BEGIN Data extract

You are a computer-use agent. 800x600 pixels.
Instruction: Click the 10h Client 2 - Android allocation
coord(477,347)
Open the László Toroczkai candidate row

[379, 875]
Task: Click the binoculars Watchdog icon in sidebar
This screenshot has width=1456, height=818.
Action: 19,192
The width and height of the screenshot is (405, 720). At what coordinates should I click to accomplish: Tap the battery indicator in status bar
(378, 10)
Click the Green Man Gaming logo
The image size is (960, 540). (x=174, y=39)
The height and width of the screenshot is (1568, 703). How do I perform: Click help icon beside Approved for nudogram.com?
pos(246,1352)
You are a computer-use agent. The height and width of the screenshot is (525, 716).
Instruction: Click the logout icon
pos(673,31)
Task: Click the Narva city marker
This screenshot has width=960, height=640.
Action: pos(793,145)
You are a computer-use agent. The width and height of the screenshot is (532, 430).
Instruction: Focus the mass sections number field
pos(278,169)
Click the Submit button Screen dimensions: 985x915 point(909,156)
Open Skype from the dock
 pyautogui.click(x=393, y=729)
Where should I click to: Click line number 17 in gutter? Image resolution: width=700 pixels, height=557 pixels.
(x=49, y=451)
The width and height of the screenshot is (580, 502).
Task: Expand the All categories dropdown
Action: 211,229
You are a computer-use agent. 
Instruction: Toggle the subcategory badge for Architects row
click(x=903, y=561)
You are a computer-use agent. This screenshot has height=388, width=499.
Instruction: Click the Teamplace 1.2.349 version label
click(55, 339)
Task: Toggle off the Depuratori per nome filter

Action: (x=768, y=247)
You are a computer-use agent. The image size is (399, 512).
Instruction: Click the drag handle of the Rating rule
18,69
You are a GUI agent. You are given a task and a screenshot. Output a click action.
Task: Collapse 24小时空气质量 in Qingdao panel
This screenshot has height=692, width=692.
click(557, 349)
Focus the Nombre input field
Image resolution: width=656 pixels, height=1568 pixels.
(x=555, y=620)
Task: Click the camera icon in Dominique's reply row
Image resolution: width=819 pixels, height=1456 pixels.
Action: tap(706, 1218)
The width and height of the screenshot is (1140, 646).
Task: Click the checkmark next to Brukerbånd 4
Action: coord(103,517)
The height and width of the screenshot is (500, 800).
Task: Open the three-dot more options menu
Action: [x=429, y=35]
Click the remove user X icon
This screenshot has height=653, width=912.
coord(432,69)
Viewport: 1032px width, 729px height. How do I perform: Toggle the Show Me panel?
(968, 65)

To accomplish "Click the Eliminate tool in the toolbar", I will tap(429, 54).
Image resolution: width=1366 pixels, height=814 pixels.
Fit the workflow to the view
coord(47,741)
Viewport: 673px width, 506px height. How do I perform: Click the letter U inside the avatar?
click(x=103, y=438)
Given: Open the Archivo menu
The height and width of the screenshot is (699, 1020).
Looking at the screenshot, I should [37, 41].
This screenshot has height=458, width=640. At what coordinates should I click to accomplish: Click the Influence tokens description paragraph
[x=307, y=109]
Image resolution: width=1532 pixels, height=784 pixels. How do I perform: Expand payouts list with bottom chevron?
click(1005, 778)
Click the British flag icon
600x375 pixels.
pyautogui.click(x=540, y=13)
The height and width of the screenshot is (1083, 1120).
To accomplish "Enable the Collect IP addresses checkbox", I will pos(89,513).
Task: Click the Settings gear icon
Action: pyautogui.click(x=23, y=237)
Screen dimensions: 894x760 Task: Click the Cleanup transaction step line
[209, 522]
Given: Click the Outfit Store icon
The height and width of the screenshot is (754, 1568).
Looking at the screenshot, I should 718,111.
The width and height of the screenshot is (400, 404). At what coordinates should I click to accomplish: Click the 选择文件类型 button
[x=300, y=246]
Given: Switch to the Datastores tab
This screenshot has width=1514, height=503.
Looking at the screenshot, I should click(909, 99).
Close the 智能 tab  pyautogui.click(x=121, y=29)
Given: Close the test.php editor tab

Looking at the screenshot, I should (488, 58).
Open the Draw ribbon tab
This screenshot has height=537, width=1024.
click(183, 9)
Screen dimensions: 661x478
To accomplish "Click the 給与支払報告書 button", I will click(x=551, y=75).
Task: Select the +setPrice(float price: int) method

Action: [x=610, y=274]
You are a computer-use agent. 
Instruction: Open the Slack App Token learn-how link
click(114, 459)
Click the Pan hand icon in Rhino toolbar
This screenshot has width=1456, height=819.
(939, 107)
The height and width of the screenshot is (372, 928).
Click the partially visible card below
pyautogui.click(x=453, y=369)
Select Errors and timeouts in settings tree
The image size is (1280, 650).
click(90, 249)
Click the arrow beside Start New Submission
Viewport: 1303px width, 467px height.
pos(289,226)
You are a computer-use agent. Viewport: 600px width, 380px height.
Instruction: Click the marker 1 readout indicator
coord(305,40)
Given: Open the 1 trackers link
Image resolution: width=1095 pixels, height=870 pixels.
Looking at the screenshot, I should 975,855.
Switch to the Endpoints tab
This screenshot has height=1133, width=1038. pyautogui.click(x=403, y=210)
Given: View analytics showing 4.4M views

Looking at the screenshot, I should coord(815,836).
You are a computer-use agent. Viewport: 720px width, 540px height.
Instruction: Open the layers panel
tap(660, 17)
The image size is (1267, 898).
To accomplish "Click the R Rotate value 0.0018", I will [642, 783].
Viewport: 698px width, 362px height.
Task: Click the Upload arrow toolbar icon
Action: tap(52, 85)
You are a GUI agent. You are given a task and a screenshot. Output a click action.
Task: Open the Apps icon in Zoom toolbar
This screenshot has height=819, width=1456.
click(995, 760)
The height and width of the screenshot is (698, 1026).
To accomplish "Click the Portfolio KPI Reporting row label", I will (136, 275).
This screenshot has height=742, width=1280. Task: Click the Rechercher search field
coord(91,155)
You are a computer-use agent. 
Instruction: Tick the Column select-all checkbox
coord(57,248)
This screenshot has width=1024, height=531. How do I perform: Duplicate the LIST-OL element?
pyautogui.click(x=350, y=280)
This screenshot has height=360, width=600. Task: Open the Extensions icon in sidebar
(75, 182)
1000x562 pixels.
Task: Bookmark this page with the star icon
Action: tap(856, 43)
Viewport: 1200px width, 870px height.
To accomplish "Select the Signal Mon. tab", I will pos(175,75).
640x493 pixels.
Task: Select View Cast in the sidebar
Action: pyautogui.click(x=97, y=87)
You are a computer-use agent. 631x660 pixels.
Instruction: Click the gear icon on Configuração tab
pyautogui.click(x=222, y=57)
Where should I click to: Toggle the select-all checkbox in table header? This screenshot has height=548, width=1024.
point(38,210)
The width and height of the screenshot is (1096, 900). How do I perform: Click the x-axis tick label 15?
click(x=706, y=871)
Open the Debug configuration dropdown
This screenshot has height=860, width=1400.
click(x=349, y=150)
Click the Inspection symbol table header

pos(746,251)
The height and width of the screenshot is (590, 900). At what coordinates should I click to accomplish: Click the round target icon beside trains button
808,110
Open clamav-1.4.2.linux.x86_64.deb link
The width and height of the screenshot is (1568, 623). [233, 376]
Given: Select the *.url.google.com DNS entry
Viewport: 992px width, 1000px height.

END Data extract

**Activity**
Every entry should be printed again exactly as written.

**Result for this task**
You are a computer-use agent. 800x600 pixels.
Instruction: Click the 10h Client 2 - Android allocation
coord(477,347)
Open the László Toroczkai candidate row

[379, 875]
Task: Click the binoculars Watchdog icon in sidebar
This screenshot has width=1456, height=818.
Action: 19,192
The width and height of the screenshot is (405, 720). At what coordinates should I click to accomplish: Tap the battery indicator in status bar
(378, 10)
Click the Green Man Gaming logo
The image size is (960, 540). (x=174, y=39)
The height and width of the screenshot is (1568, 703). How do I perform: Click help icon beside Approved for nudogram.com?
pos(246,1352)
You are a computer-use agent. The height and width of the screenshot is (525, 716).
Instruction: Click the logout icon
pos(673,31)
Task: Click the Narva city marker
This screenshot has width=960, height=640.
Action: pos(793,145)
You are a computer-use agent. The width and height of the screenshot is (532, 430).
Instruction: Focus the mass sections number field
pos(278,169)
Click the Submit button Screen dimensions: 985x915 point(909,156)
Open Skype from the dock
 pyautogui.click(x=393, y=729)
Where should I click to: Click line number 17 in gutter? Image resolution: width=700 pixels, height=557 pixels.
(x=49, y=451)
The width and height of the screenshot is (580, 502).
Task: Expand the All categories dropdown
Action: 211,229
You are a computer-use agent. 
Instruction: Toggle the subcategory badge for Architects row
click(x=903, y=561)
You are a computer-use agent. This screenshot has height=388, width=499.
Instruction: Click the Teamplace 1.2.349 version label
click(55, 339)
Task: Toggle off the Depuratori per nome filter

Action: (x=768, y=247)
You are a computer-use agent. The image size is (399, 512).
Instruction: Click the drag handle of the Rating rule
18,69
You are a GUI agent. You are given a task and a screenshot. Output a click action.
Task: Collapse 24小时空气质量 in Qingdao panel
This screenshot has height=692, width=692.
click(557, 349)
Focus the Nombre input field
Image resolution: width=656 pixels, height=1568 pixels.
(x=555, y=620)
Task: Click the camera icon in Dominique's reply row
Image resolution: width=819 pixels, height=1456 pixels.
Action: tap(706, 1218)
The width and height of the screenshot is (1140, 646).
Task: Click the checkmark next to Brukerbånd 4
Action: coord(103,517)
The height and width of the screenshot is (500, 800).
Task: Open the three-dot more options menu
Action: [x=429, y=35]
Click the remove user X icon
This screenshot has height=653, width=912.
coord(432,69)
Viewport: 1032px width, 729px height. How do I perform: Toggle the Show Me panel?
(968, 65)

To accomplish "Click the Eliminate tool in the toolbar", I will tap(429, 54).
Image resolution: width=1366 pixels, height=814 pixels.
Fit the workflow to the view
coord(47,741)
Viewport: 673px width, 506px height. How do I perform: Click the letter U inside the avatar?
click(x=103, y=438)
Given: Open the Archivo menu
The height and width of the screenshot is (699, 1020).
Looking at the screenshot, I should [37, 41].
This screenshot has height=458, width=640. At what coordinates should I click to accomplish: Click the Influence tokens description paragraph
[x=307, y=109]
Image resolution: width=1532 pixels, height=784 pixels. How do I perform: Expand payouts list with bottom chevron?
click(1005, 778)
Click the British flag icon
600x375 pixels.
pyautogui.click(x=540, y=13)
The height and width of the screenshot is (1083, 1120).
To accomplish "Enable the Collect IP addresses checkbox", I will pos(89,513).
Task: Click the Settings gear icon
Action: pyautogui.click(x=23, y=237)
Screen dimensions: 894x760 Task: Click the Cleanup transaction step line
[209, 522]
Given: Click the Outfit Store icon
The height and width of the screenshot is (754, 1568).
Looking at the screenshot, I should 718,111.
The width and height of the screenshot is (400, 404). At what coordinates should I click to accomplish: Click the 选择文件类型 button
[x=300, y=246]
Given: Switch to the Datastores tab
This screenshot has width=1514, height=503.
Looking at the screenshot, I should click(909, 99).
Close the 智能 tab  pyautogui.click(x=121, y=29)
Given: Close the test.php editor tab

Looking at the screenshot, I should (488, 58).
Open the Draw ribbon tab
This screenshot has height=537, width=1024.
click(183, 9)
Screen dimensions: 661x478
To accomplish "Click the 給与支払報告書 button", I will click(x=551, y=75).
Task: Select the +setPrice(float price: int) method

Action: [x=610, y=274]
You are a computer-use agent. 
Instruction: Open the Slack App Token learn-how link
click(114, 459)
Click the Pan hand icon in Rhino toolbar
This screenshot has width=1456, height=819.
(939, 107)
The height and width of the screenshot is (372, 928).
Click the partially visible card below
pyautogui.click(x=453, y=369)
Select Errors and timeouts in settings tree
The image size is (1280, 650).
click(90, 249)
Click the arrow beside Start New Submission
Viewport: 1303px width, 467px height.
pos(289,226)
You are a computer-use agent. Viewport: 600px width, 380px height.
Instruction: Click the marker 1 readout indicator
coord(305,40)
Given: Open the 1 trackers link
Image resolution: width=1095 pixels, height=870 pixels.
Looking at the screenshot, I should 975,855.
Switch to the Endpoints tab
This screenshot has height=1133, width=1038. pyautogui.click(x=403, y=210)
Given: View analytics showing 4.4M views

Looking at the screenshot, I should coord(815,836).
You are a computer-use agent. Viewport: 720px width, 540px height.
Instruction: Open the layers panel
tap(660, 17)
The image size is (1267, 898).
To accomplish "Click the R Rotate value 0.0018", I will [642, 783].
Viewport: 698px width, 362px height.
Task: Click the Upload arrow toolbar icon
Action: tap(52, 85)
You are a GUI agent. You are given a task and a screenshot. Output a click action.
Task: Open the Apps icon in Zoom toolbar
This screenshot has height=819, width=1456.
click(995, 760)
The height and width of the screenshot is (698, 1026).
To accomplish "Click the Portfolio KPI Reporting row label", I will (136, 275).
This screenshot has height=742, width=1280. Task: Click the Rechercher search field
coord(91,155)
You are a computer-use agent. 
Instruction: Tick the Column select-all checkbox
coord(57,248)
This screenshot has width=1024, height=531. How do I perform: Duplicate the LIST-OL element?
pyautogui.click(x=350, y=280)
This screenshot has height=360, width=600. Task: Open the Extensions icon in sidebar
(75, 182)
1000x562 pixels.
Task: Bookmark this page with the star icon
Action: tap(856, 43)
Viewport: 1200px width, 870px height.
To accomplish "Select the Signal Mon. tab", I will pos(175,75).
640x493 pixels.
Task: Select View Cast in the sidebar
Action: pyautogui.click(x=97, y=87)
You are a computer-use agent. 631x660 pixels.
Instruction: Click the gear icon on Configuração tab
pyautogui.click(x=222, y=57)
Where should I click to: Toggle the select-all checkbox in table header? This screenshot has height=548, width=1024.
point(38,210)
The width and height of the screenshot is (1096, 900). How do I perform: Click the x-axis tick label 15?
click(x=706, y=871)
Open the Debug configuration dropdown
This screenshot has height=860, width=1400.
click(x=349, y=150)
Click the Inspection symbol table header

pos(746,251)
The height and width of the screenshot is (590, 900). At what coordinates should I click to accomplish: Click the round target icon beside trains button
808,110
Open clamav-1.4.2.linux.x86_64.deb link
The width and height of the screenshot is (1568, 623). [233, 376]
Given: Select the *.url.google.com DNS entry
Viewport: 992px width, 1000px height.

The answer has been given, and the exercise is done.